03 août 2017 Auteur :  

Du 3 au 7 avril 2017 s’est tenu, dans la ville balnéaire de Grand-Popo, à une soixantaine de kilomètres de Cotonou, au Bénin, un atelier bilan du programme MIGDEVRI (Migration, Development and Regional Integration). Un programme mis en place par le LASDEL (Laboratoire d’études et de recherches sur les dynamiques sociales et le développement local), en vue de développer les compétences des jeunes chercheurs sur les thématiques liées à la migration et au développement.

C’est un bilan plus que satisfaisant que les responsables du programme ont pu dresser, au terme d’une parfaite exécution de l’ensemble des activités prévues. 

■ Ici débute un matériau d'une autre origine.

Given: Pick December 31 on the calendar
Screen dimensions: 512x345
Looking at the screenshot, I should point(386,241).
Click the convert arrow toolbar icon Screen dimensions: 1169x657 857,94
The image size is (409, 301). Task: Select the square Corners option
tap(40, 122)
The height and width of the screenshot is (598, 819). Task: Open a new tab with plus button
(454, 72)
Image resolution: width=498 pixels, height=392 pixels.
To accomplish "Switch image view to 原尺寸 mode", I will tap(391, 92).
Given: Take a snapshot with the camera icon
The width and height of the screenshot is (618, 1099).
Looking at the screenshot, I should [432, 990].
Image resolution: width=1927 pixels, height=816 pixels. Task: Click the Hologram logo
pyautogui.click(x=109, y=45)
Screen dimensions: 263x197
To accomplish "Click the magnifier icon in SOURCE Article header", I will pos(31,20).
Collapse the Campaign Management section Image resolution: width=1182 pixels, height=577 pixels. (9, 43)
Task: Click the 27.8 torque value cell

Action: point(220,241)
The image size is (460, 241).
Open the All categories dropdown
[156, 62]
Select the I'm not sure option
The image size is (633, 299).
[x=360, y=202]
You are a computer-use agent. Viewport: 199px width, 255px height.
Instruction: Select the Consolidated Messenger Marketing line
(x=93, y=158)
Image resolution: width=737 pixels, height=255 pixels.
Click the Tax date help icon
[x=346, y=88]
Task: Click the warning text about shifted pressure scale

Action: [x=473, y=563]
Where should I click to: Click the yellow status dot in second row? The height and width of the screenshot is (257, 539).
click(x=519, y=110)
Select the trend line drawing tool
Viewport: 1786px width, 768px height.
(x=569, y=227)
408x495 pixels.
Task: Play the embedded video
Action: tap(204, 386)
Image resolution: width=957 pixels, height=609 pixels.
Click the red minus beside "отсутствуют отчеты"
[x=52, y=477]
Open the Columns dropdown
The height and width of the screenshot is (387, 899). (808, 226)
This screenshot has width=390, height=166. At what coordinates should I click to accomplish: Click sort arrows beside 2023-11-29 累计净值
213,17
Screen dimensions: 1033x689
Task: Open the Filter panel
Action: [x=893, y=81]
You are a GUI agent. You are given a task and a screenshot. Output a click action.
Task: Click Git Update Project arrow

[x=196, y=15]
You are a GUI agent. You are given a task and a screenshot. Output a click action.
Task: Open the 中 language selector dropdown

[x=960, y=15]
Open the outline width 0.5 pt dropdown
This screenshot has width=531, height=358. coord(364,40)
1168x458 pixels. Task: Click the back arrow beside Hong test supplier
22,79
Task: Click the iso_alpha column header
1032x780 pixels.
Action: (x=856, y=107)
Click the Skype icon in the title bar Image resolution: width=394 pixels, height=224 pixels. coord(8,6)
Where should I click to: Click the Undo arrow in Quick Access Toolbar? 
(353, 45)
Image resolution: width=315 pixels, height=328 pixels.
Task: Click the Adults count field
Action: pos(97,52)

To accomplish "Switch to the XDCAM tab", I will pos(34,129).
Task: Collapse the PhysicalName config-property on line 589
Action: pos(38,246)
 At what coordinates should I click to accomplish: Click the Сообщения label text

Bousculer les idées reçues ; briser le mur de glace entre anglophones et francophones dans le domaine de la recherche; relever le défi d’associer les institutions nationales aux projets des chercheurs ; rendre les résultats des recherches accessibles en ouvrant l’univers des chercheurs aux journalistes et par ricochet, au grand public ; etc. Tels étaient, entre autres, les challenges que les promoteurs du programme MIGDEVRI s’étaient lancés en mettant sur les rails, ledit programme. A l’heure du bilan, la satisfaction était au rendez-vous. C’est la coquette cité balnéaire de Grand Popo, dans le sud-ouest du Bénin, à quelques encablures de la frontière togolaise, que les responsables du programme ont retenue pour se retrouver du 3 au 7 avril 2017, pour faire le bilan de cette aventure inédite entamée depuis juin 2015. Cotonou-Lagos-Ouagadougou-Niamey, c’est l’itinéraire que le programme MIGDEVRI s’était fixé de poursuivre en vue de booster la recherche sur la thématique migration et développement. La boucle a été bouclée en décembre 2016, avec l’atelier de Niamey. L’atelier bilan de Grand-Popo a aussi servi d’occasion pour les chercheurs juniors et séniors de discuter des projets de recherches en cours. Au total, à en croire le coordonnateur scientifique du programme, Eliet Eyebiyi, plus de 120 candidatures provenant de plusieurs pays ouest-africains, francophones et anglophones ont été enregistrées ; un comité scientifique dirigé par le Professeur Jean-Pierre Olivier de Sardan a travaillé d’arrache-pied pour mener à bien toutes les activités prévues ; 20 bourses de résidence de 3 à 6 mois, dont 11 attribués ; un ouvrage en deux tomes en voie de finition ; etc. L’éventualité d’une deuxième phase de programme, dont l’originalité et la pertinence des thématiques abordées ne souffre d’aucun conteste, est envisagée.  Vivement que cela se concrétise pour un meilleur devenir de la recherche sur cette problématique dont l’actualité est plus brûlante.